As Facebook and the makers and users of Adblock Plus go back and forth over the social network’s efforts to defeat ad-blocking software, security experts who have analyzed the situation and the technical details of it say Facebook likely is fighting a losing battle.
Facebook last week announced a change to the way that it displays ads to users of Facebook on desktop machines. The idea is to be able to show ads to users who are using ad-blocking software, a group that is growing larger by the day.
As we offer people more powerful controls, we’ll also begin showing ads on Facebook desktop for people who currently use ad blocking software,” Andrew Bosworth, vice president of the ads and business platform at Facebook, said.
Members of the Adblock Plus community countered right away, releasing a filter that defeats the change Facebook made. Facebook likely will make its own counter move soon, but researchers at Princeton University’s Center for Information Technology Policy said that Facebook is facing some difficult technical and legal challenges as it goes down this road. The big technical problem is that in order to accomplish its goal of displaying ads to users, Facebook has to expose code to users’ browsers that shows the differences between normal posts and ads.

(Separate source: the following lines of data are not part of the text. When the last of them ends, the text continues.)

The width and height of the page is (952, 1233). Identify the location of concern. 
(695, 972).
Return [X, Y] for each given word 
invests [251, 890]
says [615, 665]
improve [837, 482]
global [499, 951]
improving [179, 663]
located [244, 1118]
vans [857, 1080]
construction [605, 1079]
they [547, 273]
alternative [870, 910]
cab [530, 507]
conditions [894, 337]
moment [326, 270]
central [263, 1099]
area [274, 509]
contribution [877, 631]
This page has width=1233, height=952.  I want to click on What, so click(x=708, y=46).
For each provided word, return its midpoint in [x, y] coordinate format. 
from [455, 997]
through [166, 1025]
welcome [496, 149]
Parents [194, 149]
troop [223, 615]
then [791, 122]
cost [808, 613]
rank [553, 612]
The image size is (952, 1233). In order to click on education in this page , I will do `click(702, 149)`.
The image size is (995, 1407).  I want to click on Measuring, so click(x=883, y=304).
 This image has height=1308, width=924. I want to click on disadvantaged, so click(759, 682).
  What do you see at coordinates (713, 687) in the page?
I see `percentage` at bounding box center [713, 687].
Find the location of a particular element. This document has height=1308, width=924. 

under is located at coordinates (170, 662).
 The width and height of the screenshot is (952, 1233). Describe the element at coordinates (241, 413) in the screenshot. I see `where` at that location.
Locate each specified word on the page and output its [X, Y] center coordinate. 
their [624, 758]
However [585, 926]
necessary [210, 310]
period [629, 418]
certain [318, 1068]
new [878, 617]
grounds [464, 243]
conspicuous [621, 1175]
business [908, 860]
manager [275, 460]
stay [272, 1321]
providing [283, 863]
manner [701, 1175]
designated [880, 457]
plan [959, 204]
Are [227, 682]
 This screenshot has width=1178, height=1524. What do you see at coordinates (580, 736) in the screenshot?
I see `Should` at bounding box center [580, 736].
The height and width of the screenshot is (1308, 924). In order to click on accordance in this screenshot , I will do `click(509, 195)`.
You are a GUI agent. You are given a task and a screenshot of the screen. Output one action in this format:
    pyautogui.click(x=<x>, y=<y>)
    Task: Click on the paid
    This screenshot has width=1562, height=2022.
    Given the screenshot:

“Facebook engineers could try harder to obfuscate the differences. For example, they could use non-human-readable element IDs to make it harder to figure out what’s going on, or even randomize the IDs on every page load. We’re surprised they’re not already doing this, given the grandiose announcement of the company’s intent to bypass ad blockers,” Arvind Narayanan and Grant Storey of the CITP wrote in a post analyzing the situation.
“The whole ‘unblockable ads’ PR push seems likely to be a big bluff.”
“But there’s a limit to what Facebook can do. Ultimately, Facebook’s human users have to be able to tell ads apart, because failure to clearly distinguish ads from regular posts would run headlong into the Federal Trade Commission’s rules against misleading advertising — rules that the commission enforces vigorously.”
Right now, it’s easy for users to identify ads in their feeds, through visual and text cues, and Adblock Plus and other similar tools can scan the HTML code of the pages to identify ads. To help users identify ads more accurately, the Princeton CITP researchers have developed a new browser extension for Google Chrome that scans all the posts in a user’s feed and identifies all of the ones makes with a “sponsored” link. The tool does this without looking at the HTML code and right now it doesn’t actively block ads, but makes them as ads instead. The extension is designed to demonstrate how the technique works and the potential it holds.
“All of this must be utterly obvious to the smart engineers at Facebook, so the whole ‘unblock able ads’ PR push seems likely to be a big bluff. But why? One possibility is that it’s part of a plan to make ad blockers look like the bad guys. Hand in hand, the company seems to be making a good-faith effort to make ads more relevant and give users more control over them. Facebook also points out, correctly, that its ads don’t contain active code and aren’t delivered from third-party servers, and therefore aren’t as susceptible to malware,” the Princeton researchers said.
The code for the Chrome extension is available on GitHub.